Wednesday, September 15, 2010

'Stories'

Why are stories so appealing to most of us? I like what Lon Allison says about stories in “Going Public with the Gospel”: they are “the only containers big enough to carry truth, because stories convey not just the facts but also the feelings and nuances [shades] of truth. Stories are a bigger and better container for the whole of the truth than propositions, concepts and dogmas. Propositions are wonder when filled out by story, but abstract and skeletal when divorced from story.”
Stories are basic to us because, as Eugene Peterson puts it, life itself has a beginning and an end, plot and characters, conflict and resolutions.

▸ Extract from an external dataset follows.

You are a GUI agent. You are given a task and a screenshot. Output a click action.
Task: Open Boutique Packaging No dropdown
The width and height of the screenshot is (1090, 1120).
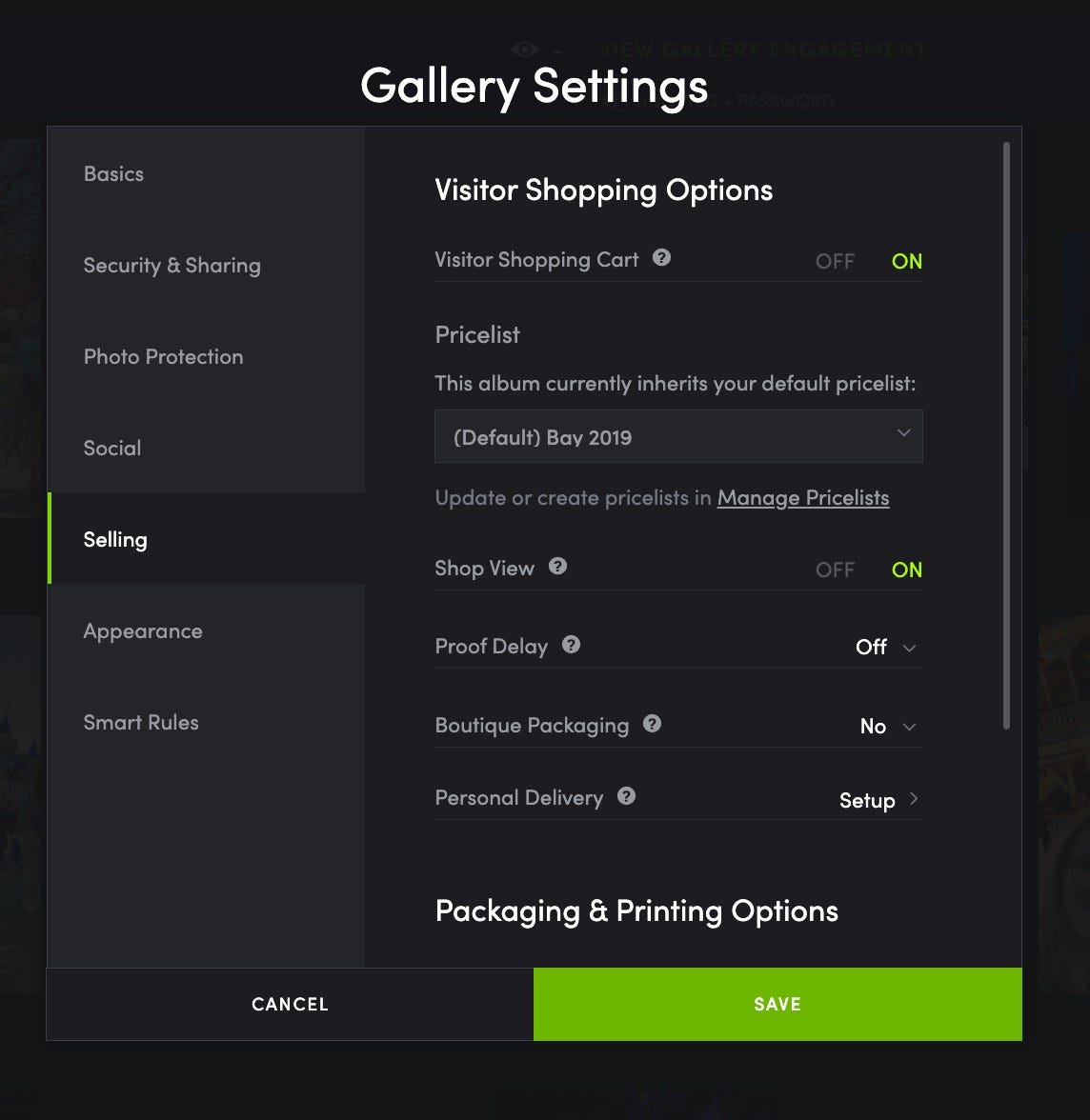coord(888,727)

Life isn’t simply made up of generalizations such as love and truth, sin and salvation, atonement and holiness; life involves details that connect personally and specifically.
God reveals Himself to us not in an abstract formula or a bullet list but in the kind of stories that describe the journeys He takes people on throughout history. Peterson points out in “Leap over a Wall: Early Spirituality for Everyday Christians” that “somewhere along the way we pick up bad habits of extracting from the Bible what we pretentiously call ‘spiritual principles’ or ‘moral guidelines,’ or ‘theological truths,’ and then corseting [covering] ourselves in them in order to force a godly shape on our lives.”
God gave us truth by telling stories that place truth not just in our heads but also deeply in our hearts. Only stories can speak to us in that level. ‘Thinking through the Bible’ is designed to lead us into thinking about ‘God’s Story’ from beginning to end so that as His Story develops it is lived out in the stories of our lives
Sarah Hinckley expresses in “Talking to Generation X” the state of her media-influenced generation: “We have every little inconsequential [trivial] thing, Nintendo 64s and homepages and cell phones, but not one important thing to believe in. What do you have left that will persuade us? One thing: the story. We are story people. We know narratives, not ideas. Our surrogate parents were the TV and the VCR, and we can spew out entertainment trivia at the drop of a hat… You’re wondering why we’re so self-destructive, but we’re looking for the one story with staying power, the destruction and redemption of our own lives. That’s to your advantage: You Christians have the best redemption story on the market.”
It is our prayer that ‘Thinking through the Bible’ will recapture for you a renewal of the ‘best’ story, ‘God’s Story’.